Seulement, les arguments avancés par l’Association des barreaux du Maroc (ABM) ne sont pas des plus triviaux. Les montants fixés par le décret du 9 mai (2.000 DH, 1.500 DH et 1.200 DH selon le degré de juridiction) peuvent être objet à discussion, et l’on pourrait présumer qu’ils ne reflètent pas l’effort fourni par l’avocat. Sauf que le blocage institutionnel opéré par la «suspension» (les avocats n’aiment pas parler de boycott) de l’assistance judiciaire a fini par discréditer leurs revendications.  Hassan Ouahbi, président de l’ABM, estime que l’injonction faite au parquet est «contraire à l’un des principes élémentaires du droit judiciaire, ainsi qu’à tous les engagements internationaux du Maroc en matière des droits de l’homme». Le porte-parole des bâtonniers estime que «les procureurs n’ont pas à s’aligner sur des directives sans fondement juridique, d’autant que ces instructions doivent être formelles, donc écrites».

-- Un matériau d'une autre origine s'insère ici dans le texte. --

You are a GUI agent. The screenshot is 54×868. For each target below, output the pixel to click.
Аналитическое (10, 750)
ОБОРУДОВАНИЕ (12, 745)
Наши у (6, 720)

Entre-temps, les dossiers continuent de s’empiler dans les tribunaux. Les procès où les avocats sont commis d’office sont sans cesse reportés (voir encadré). Après la grève des greffiers qui a duré plus d’une année du temps de l’ancien ministre de la Justice, la grogne du Club des magistrats du Maroc et maintenant celle des avocats, le système judiciaire semble de plus en plus otage de conflits politiques, voire politiciens, sur fond d’intérêts corporatistes. Une défaillance relevée par le Conseil économique, social et environnemental (cf. L’Economiste du 25 juin) et qui fait perdre au Maroc de précieux points dans les rapports internationaux (notamment celui du Doing business 2013). Aussi, c’est en matière des droits de l’homme que le Royaume risque d’être épinglé. Le droit à un procès équitable et contradictoire, consacré par la convention de New-York sur les droits civils et politiques, est largement bafoué
Que peut faire un justiciable sans défense?
 
ENCORE un report dans le procès de la casse. Ouverte depuis le 23 avril à la Cour d’appel de Casablanca, cette affaire compte 135 accusés dont plus d’une soixantaine de jeunes comparaissent en liberté provisoire. Ils ont été déférés à la justice suite aux troubles ayant éclaté le 11 avril à l’occasion du match opposant le Raja aux FAR à Casablanca. L’audience du 25 juin a été marquée par l’absence de certains accusés, de certains avocats mandatés par les familles et surtout par la politique des bancs vides adoptée par les avocats commis d’office. Ces dernies se plient en faite à la décision de boycott prise par l’Association des barreaux du Maroc.
Prenant acte de la non-présence d’une partie de la défense et de certains accusés, le tribunal, présidé par Aziz Zahran, a décidé de reporter l’audience au 2 juillet. Familles et accusés protestent. Le juge rappelle encore une fois que «si le public persiste à faire des commentaires, la procédure pénale lui donne le droit de tenir une audience à huis clos, d’expulser les trublions… Tout le monde veut que ce dossier avance, y compris la cour». La salle applaudit. Tout en continuant à ignorer fort probablement les mécanismes judiciaires: pas de procès équitable sans défense. Me Mustapha Boudhar prend la parole: «Si cette problématique (boycott de l’assistance judiciaire) est nationale, les personnes en détention préventive ne devraient pas en payer le prix…». Le procès de la casse n’est que le cas d’espèce le plus en vue. Et où le ministère public n’a pas réclamé à ce que l’audience se tienne malgré l’absence de plusieurs avocats de la défense. Il est évident que sa posture se veut garante du droit à un procès équitable.